A few weekends ago, at a “Civic Academy” put on by the City of Boston’s Department of Information Technology aimed at training neighborhood groups to use social media tools, Mayor Marty Walsh stepped to the microphone in a short-sleeved shirt to provide some energetic cheerleading: “We want to make sure we’re using every channel available” to reach constituents, he said—including every flavor of social platform, from Tumblr to Twitter to Instagram. (This is a link to a list of every social channel maintained by Boston.) What’s great about Boston’s training sessions, taking plac in the city’s new District Hall innovation space in South Boston, is that their goal is to help neighborhoods help themselves–not just publicity for city initiatives.

Communicating by way of social media is both easy and helpful. Boston’s tireless tweeting following the Marathon bombing of last year and during the endless snowstorms of this past winter unquestionably made an enormous difference to Bostonians and others anxious for news. Boston is not alone in its creative use of Twitter, Facebook, and YouTube. New York City has more than 300 social media channels, and the City of Chicago is not far behind. Many cities collect and analyze geolocated public tweets to help them get ahead of urban issues; when people Tweet about train delays or noises, the city can listen.

Social Media

300 Number of social media channels run by New York City in 2014.

When it comes to policy decisions, however, digital technology is mostly being used to announce rather than construct. The City of Palo Alto lets anyone access, visualize, and share its budget and financial information by way of its OpenGov Platform. Houston hosts an online Budget Bootcamp that decodes city budget lingo, and many cities ensure that their budget figures are easily available online.

Participatory budgeting, in which citizens have a hand in allocating resources, has both a long history in Brazil and the support of the White House but has been slow to emerge in U.S. cities.

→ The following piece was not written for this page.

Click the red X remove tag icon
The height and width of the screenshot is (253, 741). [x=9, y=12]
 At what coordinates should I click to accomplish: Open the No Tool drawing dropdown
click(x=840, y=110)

In New York City, residents of ten participating city council districts voted earlier this year on how to spend about $14 million of capital funds. Similarly small experiments in Chicago and San Francisco, as well as a recent youth-oriented effort in Boston, have not had a significant effect on policy.

Just as engineers need to build buildings that don’t fall down, we need to construct public institutions that won’t crumble. It is now possible for cities to use screens, data, and handheld devices to help neighborhoods be visible to themselves—what are the issues? where are the resources?—and allow citizens to organize in ways that will provide dignified, useful assistance to one another and, in partnership, to the city as a whole. (See, for example, Micah Sifry’s recent story here on techPresident on the work that SeeClickFix is enabling in concert with the city of New Haven.) All the best-intentioned tweets in the world won’t substitute for finding a way to authentically harness and respond to civic energy. Governments are part of neighborhoods and aren’t moving; getting people used to working together this way is essential.